Angelenos would no longer need permission to plant vegetable gardens on strips of city-owned land between roads and sidewalks under a proposal forwarded to the City Council today.
Gardeners would be able to sow to their hearts' content in residential areas as long as the plants don't impede people's ability to walk on nearby sidewalks or through publicly owned areas.
The plants also cannot be poisonous, controlled substances such as marijuana, invasive or noxious, nor exceed 24 or 36 inches in height, depending on the location.
Enforcement of the restrictions would be prompted only by complaints from the public.
The Los Angeles Board of Public Works voted 5-0 to support the Bureau of Street Services recommendations, which is scheduled to be considered by the City Council Wednesday.
"This is an important first step in creating a simplified process for residents wishing to harvest their own food," Monica Rodriguez of the Public Works Commission said. "The environment will benefit, the gardens will increase our supply of food, and it represents a significant way to bring neighbors together."
The policy requires approval by the council, with city attorneys yet to draft an ordinance.
With officials still working out the rules, the City Council in August waived enforcement of a law that makes edible vegetable gardens illegal.

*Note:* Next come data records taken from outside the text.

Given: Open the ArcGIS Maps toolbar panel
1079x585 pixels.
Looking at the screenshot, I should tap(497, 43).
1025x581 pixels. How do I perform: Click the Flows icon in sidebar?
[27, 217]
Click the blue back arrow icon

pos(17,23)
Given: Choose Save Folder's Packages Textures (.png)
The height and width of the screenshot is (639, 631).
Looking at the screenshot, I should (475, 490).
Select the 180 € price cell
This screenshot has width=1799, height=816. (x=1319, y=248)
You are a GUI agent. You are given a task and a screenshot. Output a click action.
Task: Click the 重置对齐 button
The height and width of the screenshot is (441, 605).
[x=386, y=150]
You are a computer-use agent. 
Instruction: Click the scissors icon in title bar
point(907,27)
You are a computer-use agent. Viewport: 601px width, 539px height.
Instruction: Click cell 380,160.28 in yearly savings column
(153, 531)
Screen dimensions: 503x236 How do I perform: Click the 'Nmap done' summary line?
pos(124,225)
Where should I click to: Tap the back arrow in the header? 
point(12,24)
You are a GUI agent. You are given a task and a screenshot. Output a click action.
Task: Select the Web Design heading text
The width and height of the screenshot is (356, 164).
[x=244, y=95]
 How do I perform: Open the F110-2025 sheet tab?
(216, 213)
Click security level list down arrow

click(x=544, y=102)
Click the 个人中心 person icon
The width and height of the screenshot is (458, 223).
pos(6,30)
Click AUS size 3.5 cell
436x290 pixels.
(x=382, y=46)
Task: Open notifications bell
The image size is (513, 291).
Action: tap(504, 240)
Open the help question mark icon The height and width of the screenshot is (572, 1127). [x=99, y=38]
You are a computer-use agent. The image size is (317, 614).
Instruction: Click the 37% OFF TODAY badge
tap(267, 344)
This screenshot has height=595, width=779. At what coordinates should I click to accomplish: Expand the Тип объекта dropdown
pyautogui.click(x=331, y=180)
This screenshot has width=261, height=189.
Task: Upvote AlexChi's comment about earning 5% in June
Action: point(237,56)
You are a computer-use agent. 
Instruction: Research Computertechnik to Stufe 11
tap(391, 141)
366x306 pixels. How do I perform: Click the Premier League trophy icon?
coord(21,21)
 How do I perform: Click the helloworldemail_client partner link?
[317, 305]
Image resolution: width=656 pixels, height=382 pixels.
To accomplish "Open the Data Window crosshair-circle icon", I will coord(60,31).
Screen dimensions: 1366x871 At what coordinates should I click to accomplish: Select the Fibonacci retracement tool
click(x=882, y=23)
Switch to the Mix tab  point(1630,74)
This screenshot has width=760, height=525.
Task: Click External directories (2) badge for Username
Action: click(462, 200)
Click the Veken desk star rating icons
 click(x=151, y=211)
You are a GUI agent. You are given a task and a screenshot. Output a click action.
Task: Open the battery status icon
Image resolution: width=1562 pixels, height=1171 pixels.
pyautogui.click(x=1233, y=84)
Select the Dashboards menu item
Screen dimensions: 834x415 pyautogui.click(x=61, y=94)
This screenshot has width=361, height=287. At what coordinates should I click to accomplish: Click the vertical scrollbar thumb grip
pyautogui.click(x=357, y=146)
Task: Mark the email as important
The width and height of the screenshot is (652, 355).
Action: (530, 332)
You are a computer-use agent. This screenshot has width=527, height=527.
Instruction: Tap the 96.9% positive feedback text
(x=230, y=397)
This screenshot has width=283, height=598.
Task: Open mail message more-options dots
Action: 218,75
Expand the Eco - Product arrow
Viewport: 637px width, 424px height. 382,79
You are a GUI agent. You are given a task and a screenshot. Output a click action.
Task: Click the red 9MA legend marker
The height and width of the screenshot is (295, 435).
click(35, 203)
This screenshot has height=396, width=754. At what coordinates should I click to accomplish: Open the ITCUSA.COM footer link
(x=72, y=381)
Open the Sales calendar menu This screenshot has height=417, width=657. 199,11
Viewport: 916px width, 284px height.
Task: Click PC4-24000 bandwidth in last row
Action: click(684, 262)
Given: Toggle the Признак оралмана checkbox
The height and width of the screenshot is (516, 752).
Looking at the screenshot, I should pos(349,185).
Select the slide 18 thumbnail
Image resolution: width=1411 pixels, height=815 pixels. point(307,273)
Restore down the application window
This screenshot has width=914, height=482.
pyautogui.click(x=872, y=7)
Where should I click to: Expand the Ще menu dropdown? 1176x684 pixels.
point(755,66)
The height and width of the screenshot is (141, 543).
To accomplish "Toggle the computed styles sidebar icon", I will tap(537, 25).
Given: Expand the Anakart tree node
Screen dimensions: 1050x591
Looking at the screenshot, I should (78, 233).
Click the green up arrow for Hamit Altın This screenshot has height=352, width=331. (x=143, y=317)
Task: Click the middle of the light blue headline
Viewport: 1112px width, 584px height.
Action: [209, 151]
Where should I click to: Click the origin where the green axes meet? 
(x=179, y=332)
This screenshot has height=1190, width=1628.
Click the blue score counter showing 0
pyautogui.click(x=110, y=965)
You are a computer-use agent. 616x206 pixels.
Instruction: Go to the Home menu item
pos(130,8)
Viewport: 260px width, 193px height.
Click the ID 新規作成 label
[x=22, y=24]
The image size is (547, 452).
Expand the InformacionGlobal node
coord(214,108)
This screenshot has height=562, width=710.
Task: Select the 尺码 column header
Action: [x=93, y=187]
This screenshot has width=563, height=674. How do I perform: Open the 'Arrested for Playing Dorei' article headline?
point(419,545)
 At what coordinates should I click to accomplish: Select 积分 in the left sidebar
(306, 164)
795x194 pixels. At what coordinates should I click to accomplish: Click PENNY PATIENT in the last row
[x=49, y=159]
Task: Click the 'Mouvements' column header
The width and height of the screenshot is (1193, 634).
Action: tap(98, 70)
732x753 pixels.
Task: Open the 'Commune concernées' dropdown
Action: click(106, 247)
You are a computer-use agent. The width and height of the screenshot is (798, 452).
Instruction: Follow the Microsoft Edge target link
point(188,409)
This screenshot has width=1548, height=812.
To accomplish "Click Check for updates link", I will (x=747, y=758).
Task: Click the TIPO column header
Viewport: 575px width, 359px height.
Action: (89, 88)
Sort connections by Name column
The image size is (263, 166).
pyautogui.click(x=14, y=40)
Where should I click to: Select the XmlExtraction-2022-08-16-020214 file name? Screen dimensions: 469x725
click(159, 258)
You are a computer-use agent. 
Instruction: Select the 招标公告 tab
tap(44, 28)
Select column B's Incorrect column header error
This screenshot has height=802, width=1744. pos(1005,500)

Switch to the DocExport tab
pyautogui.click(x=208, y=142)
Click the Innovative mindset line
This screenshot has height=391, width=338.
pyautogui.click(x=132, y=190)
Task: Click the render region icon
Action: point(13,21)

Two years ago, South Los Angeles resident Ron Finley enlisted neighbors and friends to grow an urban garden of onions, broccoli, celery, peppers and other vegetables along a 150-foot-long strip along Exposition Boulevard near his home.
Finley was cited for the garden. He gathered signatures for a petition challenging the rule restricting the gardens, eventually gaining the support of council members like Herb Wesson, who helped initiate a study on amending the city code.
Two more gardeners were cited in July, prompting community members and the news media to look into what became of a study Wesson asked for 2011.